# [SUPPLIED TEXT]
━━━
# Portuguese name for a 'cool box'?



## Speago (Jun 27, 2013)

Hi all

Just a quick question.

Am trying to find an X-large cool box (chilli bin). Does anyone know what these are called in Portuguese and where I might be able to buy one?

Thanks


----------



## baldilocks (Mar 7, 2010)

You could try "caixa isotermica"


----------



## Bazoo (Apr 25, 2015)

If you have an iPhone there is a great App simply called "Translate". You can either speak or type into it and it will display the translation and play it back


----------



## Speago (Jun 27, 2013)

Thanks baldilocks. That is what I am looking for. Still can't find a cool box though as refrigerated vans seem to be called the same thing, and that is all I seem to get on a google search.

Hi Bazoo

I use google translate, but not everything is a direct translation. So it is no help.

Will keep looking.


----------



## TonyJ1 (May 20, 2014)

Caixa térmica portatil


----------



## Centralbound (Aug 16, 2013)

It's a _mala térmica_ and you will find them for sale in big supermarkets eg Continente. _Caixa térmica_ is indeed the loadspace of a refrigerated van.


----------



## Speago (Jun 27, 2013)

"mala termica" is the one I was looking for. Thanks! Have tried the supermarkets but they only have the standard size. Am looking for an XL one.

Will keep searching.

Thanks all.


----------



## baldilocks (Mar 7, 2010)

Speago said:


> "mala termica" is the one I was looking for. Thanks! Have tried the supermarkets but they only have the standard size. Am looking for an XL one.
> 
> Will keep searching.
> 
> Thanks all.


Have you tried camping shops? 

Amazon:
Kängabox Expert GN1/2 - Caja térmica para uso comercial (ideal para transporte y aislamiento de recipientes Gastronorm): Amazon.es: Deportes y aire libre
Kängabox Expert GN1/1 - Caja térmica para uso comercial (ideal para transporte y aislamiento de recipientes Gastronorm): Amazon.es: Deportes y aire libre
Sortimo 121018338 374 - Caja térmica (tamaño grande): Amazon.es: Bricolaje y herramientas
?


----------
━━━
# [SUPPLIED MATERIAL]
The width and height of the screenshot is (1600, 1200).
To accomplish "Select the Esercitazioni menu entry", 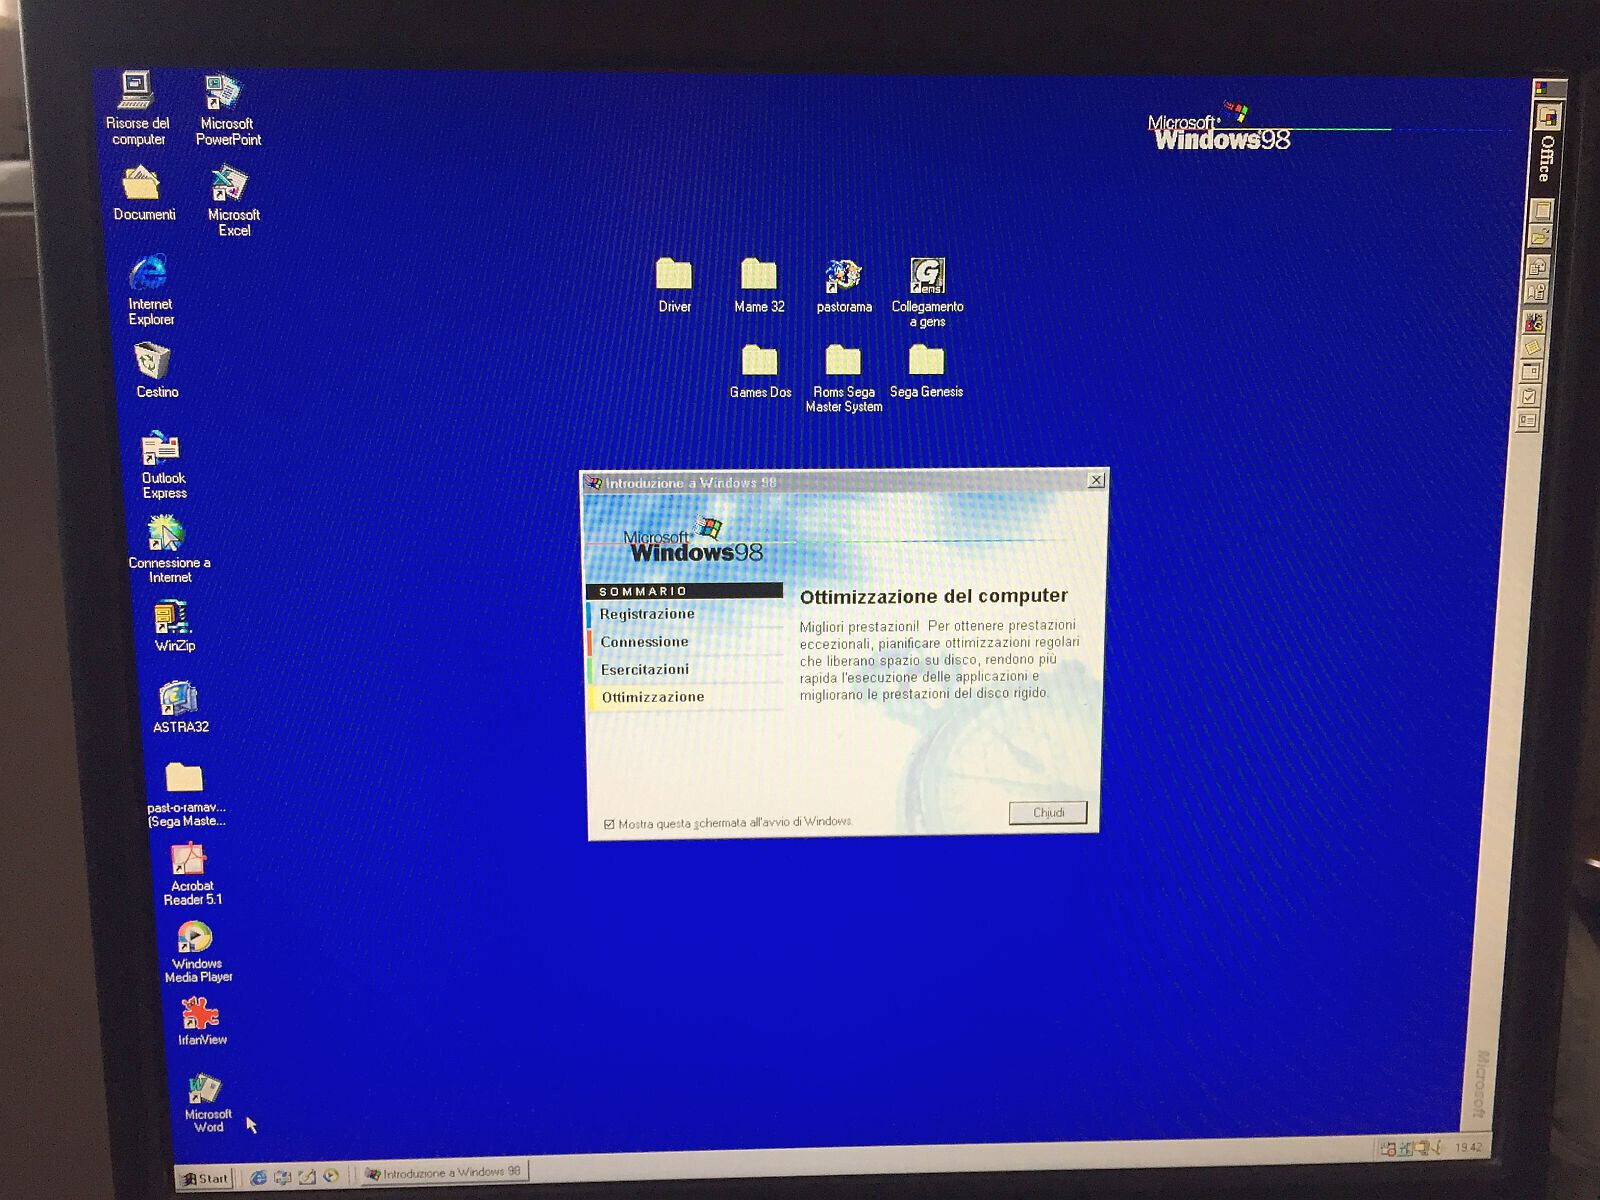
━━━
# [YOUR OBJECTIVE]
Translate this sentence from the forum thread into French: "I use google translate, but not everything is a direct translation." Rely only on the forum thread, not on the material.

# [SOLUTION FOR THIS PROBLEM]
J'utilise Google Traduction, mais tout n'est pas une traduction directe.